During a press briefing on February 17, 2021, Claude Hyepdo Simo (coordinator of the Mining, Environment, Health, and Society Project for Transparency International Cameroon) suggested a set of measures to reduce illicit practices in the country’s mining sector.
He reminded that the statutory instruments of the December 2016 mining code have still not been signed, therefore facilitating several illicit practices in the mining sector.
The said instruments combine the attractiveness and transparency requirements of the Extractive Industries Transparency Initiative (EITI) to which Cameroon is a party. This transparency presupposes that all the parties that have mining licenses in Cameroon are known and the mining licenses granted published, etc.
According to Claude Hyepdo Simo, the obvious manifestation of these illicit practices is the non-existence of semi-mechanized artisanal mining authorizations while most of the companies in the field fall into this category, he commented.
As he points out, by continuing to claim to be artisanal miners, these companies can avoid the environmental, fiscal, and socio-professional requirements semi-mechanized artisanal mining companies should abide by.
He also suggested that decentralized local authorities should be in charge of the distribution and management of mining revenues since the municipalities where mining companies operate have never received a dime from the activities carried out in their jurisdictions. "Yet the number of companies operating in the field is growing. These companies destroy the living environment of local populations with impunity under the inoffensive and sometimes complicit gaze of local administrative authorities," he added.

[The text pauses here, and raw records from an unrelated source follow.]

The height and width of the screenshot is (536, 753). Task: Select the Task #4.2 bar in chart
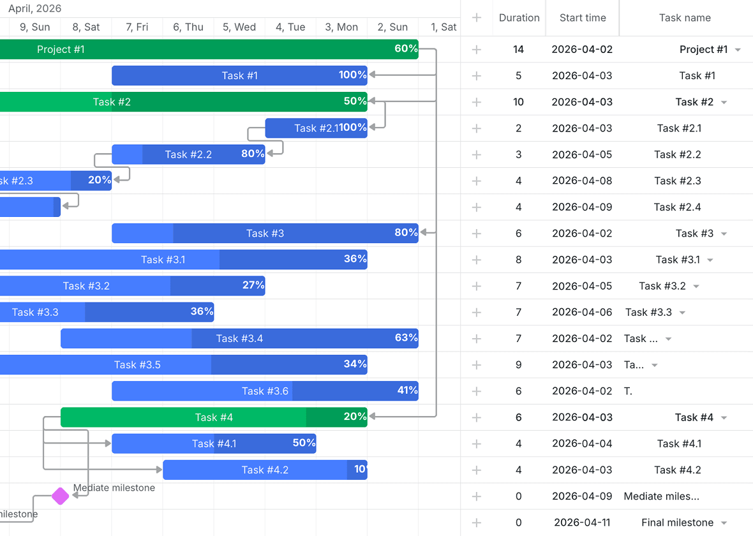point(265,470)
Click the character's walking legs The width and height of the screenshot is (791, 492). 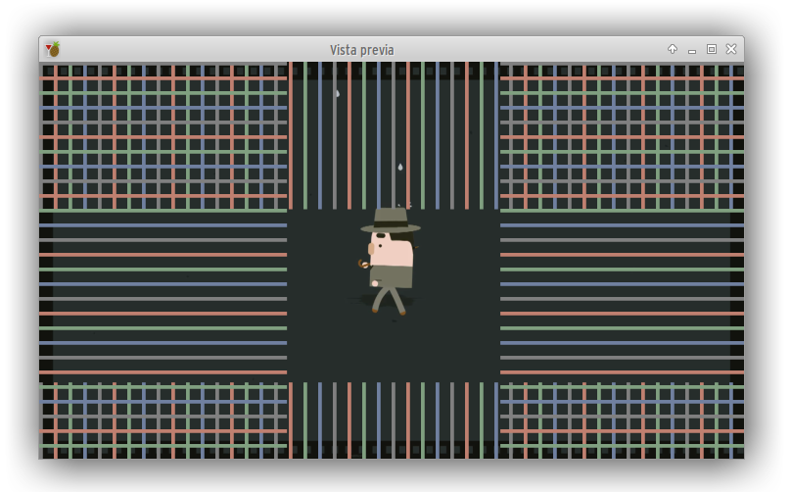click(x=388, y=300)
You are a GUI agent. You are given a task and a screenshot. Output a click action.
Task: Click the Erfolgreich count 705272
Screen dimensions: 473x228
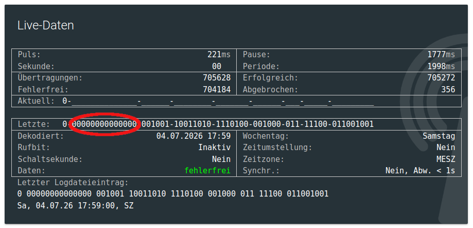[441, 78]
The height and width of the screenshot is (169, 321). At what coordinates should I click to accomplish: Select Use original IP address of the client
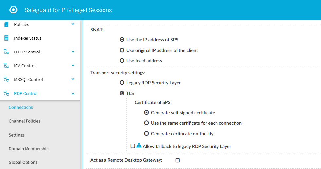point(122,50)
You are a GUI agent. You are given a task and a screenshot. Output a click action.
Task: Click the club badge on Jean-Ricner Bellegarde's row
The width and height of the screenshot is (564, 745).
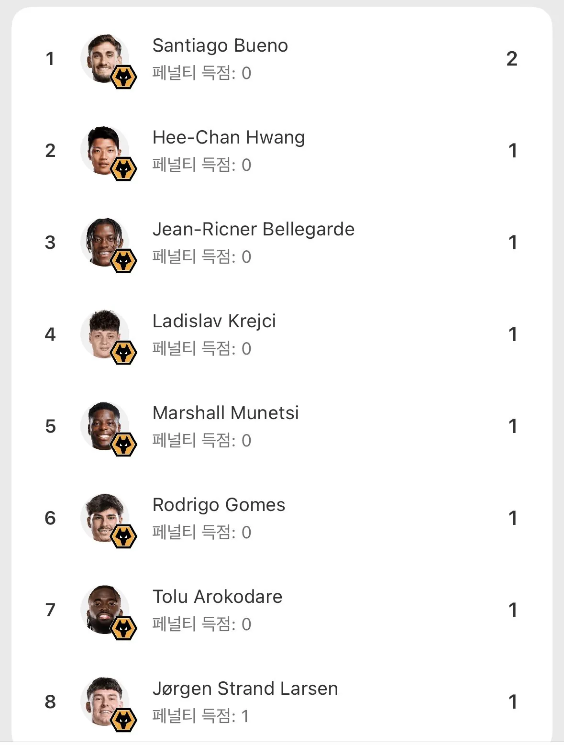pyautogui.click(x=123, y=261)
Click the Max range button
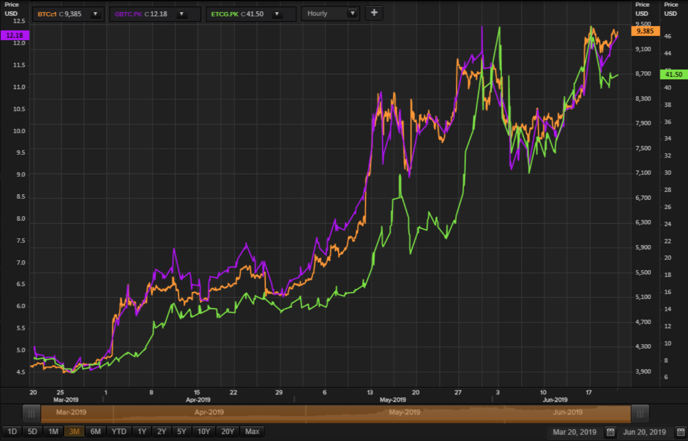This screenshot has height=441, width=688. (x=252, y=432)
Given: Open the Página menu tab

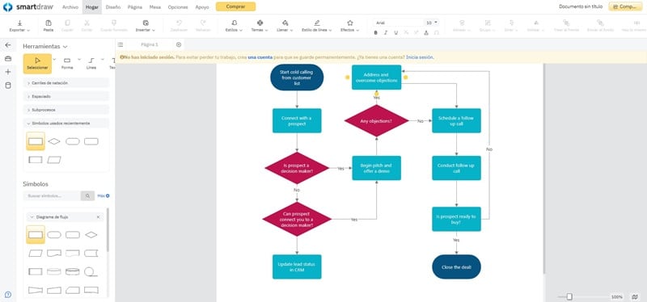Looking at the screenshot, I should click(135, 7).
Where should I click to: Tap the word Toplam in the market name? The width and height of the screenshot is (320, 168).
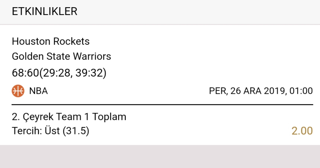pyautogui.click(x=109, y=117)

Preferred mining destination
For the coordinator, the publication of mining licenses and beneficial owners is one of the EITI’s requirements that help identify the people that won the companies those licenses are granted to.

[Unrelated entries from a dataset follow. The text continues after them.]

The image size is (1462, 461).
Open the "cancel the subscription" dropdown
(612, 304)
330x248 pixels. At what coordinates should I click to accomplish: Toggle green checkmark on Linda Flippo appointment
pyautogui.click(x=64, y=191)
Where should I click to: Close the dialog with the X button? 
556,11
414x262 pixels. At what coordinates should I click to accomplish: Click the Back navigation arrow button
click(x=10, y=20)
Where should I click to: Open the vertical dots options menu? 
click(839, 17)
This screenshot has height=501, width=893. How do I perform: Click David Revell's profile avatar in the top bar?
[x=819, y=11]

He believes that the publication of the licenses and beneficial owners will be enlightening because the mapping of integrity deficits conducted by Transparency International Cameroon and the association Forêt et Développement rural (Foder) reveals a strong involvement of administrative authorities, political elites, and even the military in the mining sector. According to the mapping, they represent foreigners (Chinese mostly) operating in the field.
In the framework of the Mining Sector Capacity Building Project, excavations conducted from 2014 to 2019 on nearly 18,000 rock samples revealed that Cameroon has more than 300 new anomalies with showings, including iron, bauxite, diamond, nickel, cobalt, titanium, tin, gold, uranium, rutile, quarry substances (limestone, pozzolan, marble, granite, clay, sand) and even rare earth. These mining substances scattered throughout the national territory make Cameroon a preferred destination for mining operators.
However, Claude Hyepdo Simo explains, the mining sector may no longer be the catalyst for infrastructure and energy development and the vector for coherent endogenous industrialization presented by the National Development Strategy 2020-2030 (SND30) recently adopted by the government.